Iowa’s senate president, Amy Sinclair, championed passage of universal education-savings accounts by arguing that parents “have a right to educate their children in a way that supports their value systems.” She noted how the values being promoted in too many of Iowa’s public schools were out of sync with those of parents: “We empower the parents to make an educational choice for their children that best suits the needs of the child and the educational direction that that family deserves. The contents of this bill are what should happen when the institutions created by our government overstep their bounds and the trust bestowed upon them for care of children.”
This new political strategy for expanding education choice is not a cynical ploy for short-term gain. Education should rightly be seen as an extension of parenting. It is just part of all of the efforts that families make to raise their children to be decent and productive adults.
Emphasizing that parents need to be empowered with options to ensure that their children’s education aligns with their own values doesn’t just sway legislator votes, it is also the right thing for strengthening families. Allowing different families to select among educational options that serve different values is also essential for promoting diversity and harmony in our pluralistic society.

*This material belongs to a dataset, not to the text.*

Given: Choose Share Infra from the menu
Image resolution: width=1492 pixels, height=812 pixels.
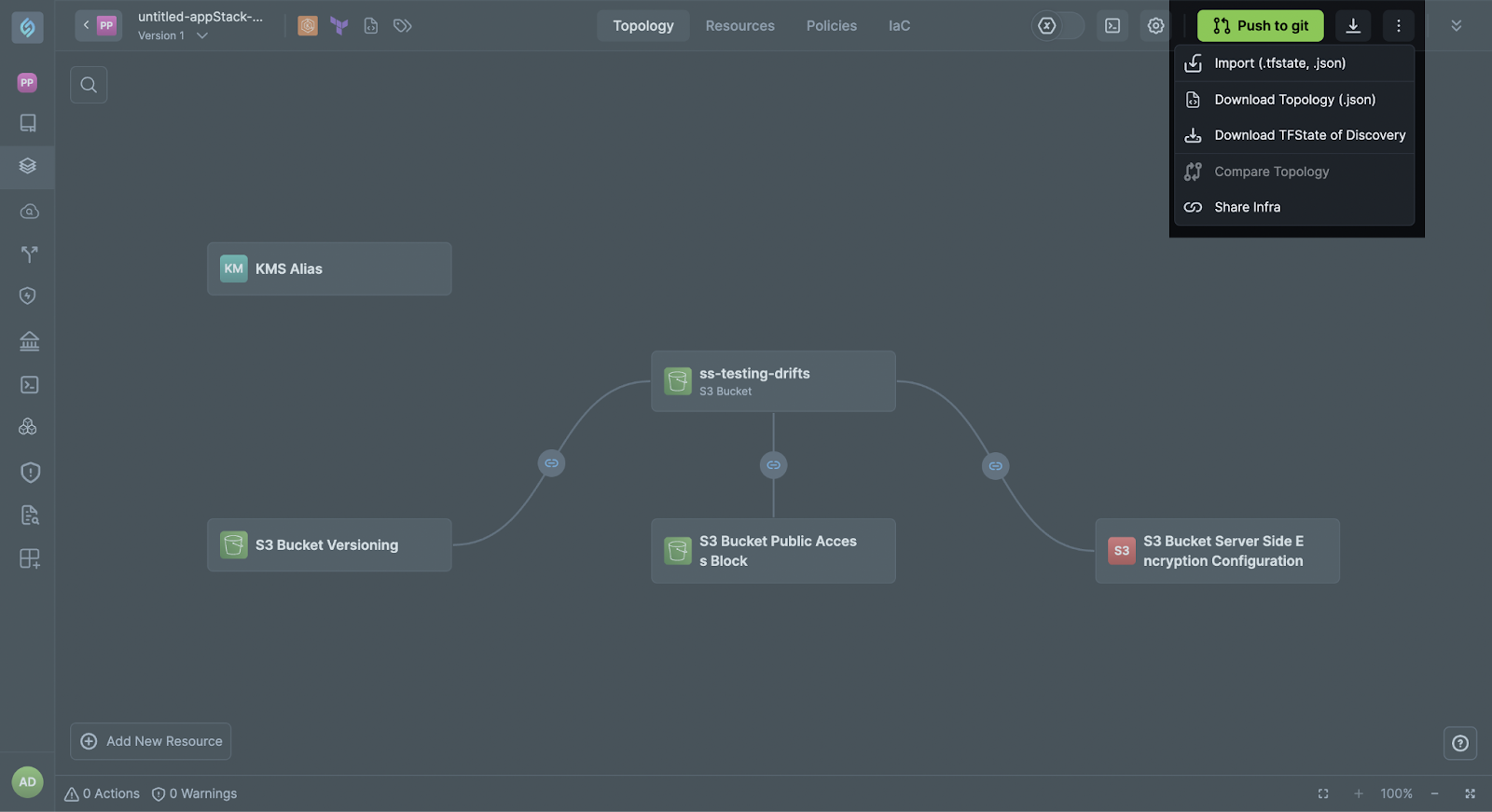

Parental choice has always been at the heart of the school-choice movement. Parents care about much more than optimizing test scores; they often care even more about the values with which their children are educated.
Making this connection between education and family values the focus of the choice movement’s political strategy is not only yielding a string of huge policy victories. It’s also placing the moral imperative of parental choice at the center of our efforts. And that’s translating into some much-needed victories.